Speed: "ich habe es einfach nicht verstanden"
Scott Speed, einst als die große weiße Hoffnung im Formel-1-Zirkus gehandelt, blickt mit gemischten Gefühlen auf seine Karriere zurück. Der frühere Red Bull-Pilot gesteht nun Fehler ein und enthüllt, wie die Welt der Formel 1 ihn überforderte – und wie ein junger Sebastian Vettel seinen Platz einnahm.

Ein vielversprechender start in europa
Die Geschichte von Scott Speed begann nicht in der Formel 1, sondern in Europa, wo er seine Rennkarriere vorantrieb. Mit Siegen in der Formel Renault 2.0 Deutschland und Europa sowie einem dritten Platz in der GP2-Serie schien der Aufstieg in die Königsklasse unausweichlich. Red Bull erkannte sein Potenzial und brachte ihn 2006 als Fahrer von Toro Rosso in die Formel 1. Doch die Realität sollte sich als deutlich härter erweisen als erwartet.
Das erste Jahr verlief enttäuschend. Mit einem neunten Platz als bestem Ergebnis blieb Speed den Punkten deutlich hintern. Obwohl er 2007 eine weitere Chance erhielt, deuteten sich bereits früh Probleme an. Ein neunter Platz in Monaco war das beste Ergebnis, doch die Leistungen waren insgesamt unbeständig.
Lo que nadie cuenta es das Timing: Parallel zu Speeds Schwierigkeiten begann die Karriere von Sebastian Vettel gerade erst. Nach einem schweren Unfall von Robert Kubica in Kanada erhielt Vettel überraschend einen Einsatz bei BMW-Sauber in Indianapolis.

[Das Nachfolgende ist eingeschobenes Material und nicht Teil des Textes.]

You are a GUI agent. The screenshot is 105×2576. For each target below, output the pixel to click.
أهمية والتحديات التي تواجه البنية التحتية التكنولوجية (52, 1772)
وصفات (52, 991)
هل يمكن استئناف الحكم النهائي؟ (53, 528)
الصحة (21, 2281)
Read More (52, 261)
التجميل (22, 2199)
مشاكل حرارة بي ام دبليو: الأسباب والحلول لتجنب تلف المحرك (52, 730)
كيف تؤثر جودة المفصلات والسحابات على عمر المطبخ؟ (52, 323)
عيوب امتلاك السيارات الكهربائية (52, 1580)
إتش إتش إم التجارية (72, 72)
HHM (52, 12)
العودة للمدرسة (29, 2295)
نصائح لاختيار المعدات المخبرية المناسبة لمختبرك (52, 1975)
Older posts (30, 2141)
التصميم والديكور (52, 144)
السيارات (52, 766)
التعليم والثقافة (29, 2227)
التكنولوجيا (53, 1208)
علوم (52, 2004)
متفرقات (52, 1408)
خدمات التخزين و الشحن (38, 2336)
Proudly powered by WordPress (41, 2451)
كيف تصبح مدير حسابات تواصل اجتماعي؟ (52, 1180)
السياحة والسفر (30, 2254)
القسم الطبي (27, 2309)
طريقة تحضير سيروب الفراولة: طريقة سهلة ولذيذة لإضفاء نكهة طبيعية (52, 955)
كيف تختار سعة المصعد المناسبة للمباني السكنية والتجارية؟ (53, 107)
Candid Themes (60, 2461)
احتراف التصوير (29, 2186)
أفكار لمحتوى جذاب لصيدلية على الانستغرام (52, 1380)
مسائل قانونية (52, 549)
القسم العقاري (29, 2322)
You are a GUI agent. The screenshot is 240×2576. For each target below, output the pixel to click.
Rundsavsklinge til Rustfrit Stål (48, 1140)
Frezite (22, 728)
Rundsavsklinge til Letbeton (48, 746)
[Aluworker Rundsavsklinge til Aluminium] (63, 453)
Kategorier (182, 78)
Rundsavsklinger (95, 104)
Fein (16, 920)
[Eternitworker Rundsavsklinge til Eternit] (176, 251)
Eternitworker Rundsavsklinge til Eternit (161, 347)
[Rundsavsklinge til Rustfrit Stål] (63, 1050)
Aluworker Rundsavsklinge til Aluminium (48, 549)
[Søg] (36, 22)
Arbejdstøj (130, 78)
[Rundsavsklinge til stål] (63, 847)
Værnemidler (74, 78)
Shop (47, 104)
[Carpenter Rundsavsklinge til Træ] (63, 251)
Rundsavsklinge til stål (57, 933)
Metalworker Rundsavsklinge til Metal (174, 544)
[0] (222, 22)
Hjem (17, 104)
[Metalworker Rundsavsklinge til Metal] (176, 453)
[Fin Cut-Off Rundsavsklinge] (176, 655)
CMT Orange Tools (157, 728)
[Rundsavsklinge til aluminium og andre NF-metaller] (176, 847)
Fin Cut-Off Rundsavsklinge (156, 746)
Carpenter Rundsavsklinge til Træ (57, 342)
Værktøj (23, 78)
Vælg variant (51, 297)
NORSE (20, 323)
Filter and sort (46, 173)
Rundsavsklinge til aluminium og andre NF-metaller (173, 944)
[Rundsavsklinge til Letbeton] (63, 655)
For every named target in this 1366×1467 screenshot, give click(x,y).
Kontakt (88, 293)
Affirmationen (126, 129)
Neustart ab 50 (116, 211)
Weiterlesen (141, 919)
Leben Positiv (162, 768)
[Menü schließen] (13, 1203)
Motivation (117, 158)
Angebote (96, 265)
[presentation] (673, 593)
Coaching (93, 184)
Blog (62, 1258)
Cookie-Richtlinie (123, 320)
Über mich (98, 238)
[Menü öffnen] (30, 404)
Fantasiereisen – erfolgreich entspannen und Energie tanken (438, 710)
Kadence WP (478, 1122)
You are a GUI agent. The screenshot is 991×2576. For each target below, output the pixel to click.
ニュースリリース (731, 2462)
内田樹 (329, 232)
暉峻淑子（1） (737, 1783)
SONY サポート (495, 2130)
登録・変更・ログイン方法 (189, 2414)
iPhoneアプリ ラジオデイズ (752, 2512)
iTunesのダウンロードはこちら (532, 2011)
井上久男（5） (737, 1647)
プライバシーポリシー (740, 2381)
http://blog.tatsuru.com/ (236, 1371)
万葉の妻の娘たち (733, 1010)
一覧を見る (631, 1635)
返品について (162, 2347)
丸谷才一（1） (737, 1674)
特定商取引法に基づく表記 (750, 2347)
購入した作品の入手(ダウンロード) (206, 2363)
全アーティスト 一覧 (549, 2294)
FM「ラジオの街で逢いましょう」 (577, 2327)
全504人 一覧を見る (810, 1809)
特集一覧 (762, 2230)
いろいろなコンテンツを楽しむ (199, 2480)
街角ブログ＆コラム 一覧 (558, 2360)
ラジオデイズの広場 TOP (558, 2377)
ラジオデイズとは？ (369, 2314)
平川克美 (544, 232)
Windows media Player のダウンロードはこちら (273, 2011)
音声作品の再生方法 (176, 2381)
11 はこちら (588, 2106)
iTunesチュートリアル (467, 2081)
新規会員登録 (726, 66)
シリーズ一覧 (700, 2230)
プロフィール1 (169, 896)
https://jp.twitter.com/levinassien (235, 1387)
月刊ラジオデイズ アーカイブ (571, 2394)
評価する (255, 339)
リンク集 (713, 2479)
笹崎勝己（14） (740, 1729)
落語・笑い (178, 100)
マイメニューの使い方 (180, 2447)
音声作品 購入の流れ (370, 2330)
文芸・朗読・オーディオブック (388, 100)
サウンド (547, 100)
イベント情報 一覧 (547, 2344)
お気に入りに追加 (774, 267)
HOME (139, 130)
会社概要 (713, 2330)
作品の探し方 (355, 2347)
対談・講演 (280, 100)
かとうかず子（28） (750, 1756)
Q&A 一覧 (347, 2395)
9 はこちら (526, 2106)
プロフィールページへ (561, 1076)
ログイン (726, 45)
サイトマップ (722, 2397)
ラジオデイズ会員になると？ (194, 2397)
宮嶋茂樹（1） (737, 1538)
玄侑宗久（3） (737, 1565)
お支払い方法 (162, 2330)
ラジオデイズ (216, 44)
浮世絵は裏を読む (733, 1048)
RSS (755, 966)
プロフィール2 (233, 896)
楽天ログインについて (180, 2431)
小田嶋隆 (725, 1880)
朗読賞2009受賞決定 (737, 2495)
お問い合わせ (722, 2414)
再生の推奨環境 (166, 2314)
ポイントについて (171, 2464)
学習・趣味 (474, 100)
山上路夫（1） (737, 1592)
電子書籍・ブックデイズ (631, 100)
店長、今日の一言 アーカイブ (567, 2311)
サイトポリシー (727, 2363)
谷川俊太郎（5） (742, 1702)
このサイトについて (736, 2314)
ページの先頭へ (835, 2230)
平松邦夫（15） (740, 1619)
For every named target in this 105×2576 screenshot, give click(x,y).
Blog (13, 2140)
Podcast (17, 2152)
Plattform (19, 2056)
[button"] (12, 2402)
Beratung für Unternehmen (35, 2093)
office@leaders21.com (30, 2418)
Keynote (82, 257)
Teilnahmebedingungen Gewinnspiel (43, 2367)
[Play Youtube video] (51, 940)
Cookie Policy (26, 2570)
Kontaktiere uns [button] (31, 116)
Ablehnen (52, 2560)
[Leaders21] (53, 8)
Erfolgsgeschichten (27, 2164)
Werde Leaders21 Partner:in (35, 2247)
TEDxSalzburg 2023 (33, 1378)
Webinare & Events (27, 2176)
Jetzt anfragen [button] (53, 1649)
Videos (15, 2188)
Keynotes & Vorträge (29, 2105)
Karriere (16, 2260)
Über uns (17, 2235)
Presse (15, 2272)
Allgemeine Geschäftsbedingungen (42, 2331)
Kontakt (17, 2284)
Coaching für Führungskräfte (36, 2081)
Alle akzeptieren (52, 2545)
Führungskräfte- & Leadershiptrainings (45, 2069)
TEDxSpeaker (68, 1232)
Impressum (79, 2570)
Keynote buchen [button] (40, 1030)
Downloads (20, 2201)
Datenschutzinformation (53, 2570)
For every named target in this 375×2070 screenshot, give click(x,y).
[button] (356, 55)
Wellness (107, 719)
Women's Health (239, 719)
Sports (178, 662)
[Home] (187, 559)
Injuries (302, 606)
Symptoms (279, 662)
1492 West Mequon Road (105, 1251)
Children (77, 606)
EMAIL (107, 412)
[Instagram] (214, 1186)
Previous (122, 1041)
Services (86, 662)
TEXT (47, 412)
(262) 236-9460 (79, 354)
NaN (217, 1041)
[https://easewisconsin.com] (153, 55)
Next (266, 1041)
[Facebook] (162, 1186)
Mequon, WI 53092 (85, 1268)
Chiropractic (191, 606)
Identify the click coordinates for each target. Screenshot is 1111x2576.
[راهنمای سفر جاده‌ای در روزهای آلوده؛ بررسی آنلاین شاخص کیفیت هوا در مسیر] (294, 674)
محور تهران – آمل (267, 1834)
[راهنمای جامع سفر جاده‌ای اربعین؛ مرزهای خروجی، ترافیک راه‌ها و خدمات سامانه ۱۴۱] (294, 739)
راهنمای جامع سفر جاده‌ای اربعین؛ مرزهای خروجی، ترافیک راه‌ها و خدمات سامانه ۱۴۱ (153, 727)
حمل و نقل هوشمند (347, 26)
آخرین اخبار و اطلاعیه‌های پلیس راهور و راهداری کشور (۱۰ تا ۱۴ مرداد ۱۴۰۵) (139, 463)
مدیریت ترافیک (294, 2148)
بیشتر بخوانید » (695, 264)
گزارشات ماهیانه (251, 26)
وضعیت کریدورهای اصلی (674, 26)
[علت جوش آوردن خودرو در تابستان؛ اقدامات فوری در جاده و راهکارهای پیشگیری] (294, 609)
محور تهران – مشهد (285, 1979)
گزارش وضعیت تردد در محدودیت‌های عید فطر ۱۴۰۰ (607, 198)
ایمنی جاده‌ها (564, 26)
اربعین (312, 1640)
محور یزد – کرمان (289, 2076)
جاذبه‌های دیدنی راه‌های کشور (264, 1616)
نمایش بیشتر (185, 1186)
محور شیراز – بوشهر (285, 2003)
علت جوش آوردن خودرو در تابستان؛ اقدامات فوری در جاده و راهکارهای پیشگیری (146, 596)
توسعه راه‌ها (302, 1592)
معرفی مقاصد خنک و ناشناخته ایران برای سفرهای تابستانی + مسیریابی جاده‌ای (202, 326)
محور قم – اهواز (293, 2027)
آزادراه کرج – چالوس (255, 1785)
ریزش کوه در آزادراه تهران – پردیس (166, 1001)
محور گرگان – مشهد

Mit einem achten Platz und einem Punkt bewies er sein Talent und wurde daraufhin von Red Bull zu Toro Rosso befördert – auf Kosten von Speed.
„Ich war einfach ein arroganter Junge“, gesteht Speed nun im Podcast “The Dale Jr Downloaded”. „Ich dachte, ich könnte dem Teamchef (Franz Tost) irgendetwas sagen und das wäre in Ordnung, aber das war es nicht.“ Er räumt ein, dass er die Dynamik im Team und die Notwendigkeit einer klaren Kommunikation nicht verstanden habe. Stattdessen habe er sich auf sein Talent verlassen, ohne zu begreifen, wie er dieses effektiv einsetzen konnte.
Die Episode am Nürburgring verdeutlichte seine Probleme. Nach einem Massensturz, bei dem auch Lewis Hamilton und Jenson Button involviert waren, antwortete Speed seinem Ingenieur auf die Frage nach dem Unfallhergang mit einem zynischen Kommentar über Aquaplaning. Die Reaktion des Ingenieurs – „Nur für Idioten“ – führte zu einem Eklat und dem vorzeitigen Ende seiner Zeit bei Toro Rosso.
Vettel hingegen nutzte seine Chance und feierte Siege in Monza. Sein Aufstieg in die Formel 1 war damit besiegelt, während Speed seine Karriere in den USA fortsetzte – zunächst in der NASCAR, dann in der IndyCar und schließlich in der Formel E. Erfolge blieben ihm jedoch größtenteils verwehrt.
Heute blickt Speed mit Wehmut, aber auch mit Gelassenheit auf seine Zeit in der Formel 1 zurück. Red Bull unterstützt ihn weiterhin mit Showruns und Veranstaltungen, was ihm die Möglichkeit gibt, sich immer wieder mit der Welt des Motorsports auseinanderzusetzen. Aber das Gefühl, die Chance seines Lebens vergeben zu haben, lässt ihn nicht los.
Die Zahl spricht für sich: Während Speed in der Formel 1 scheiterte, gewann Vettel vier Weltmeistertitel. Eine Ironie des Schicksals, die Speed schmerzlich bewusst ist.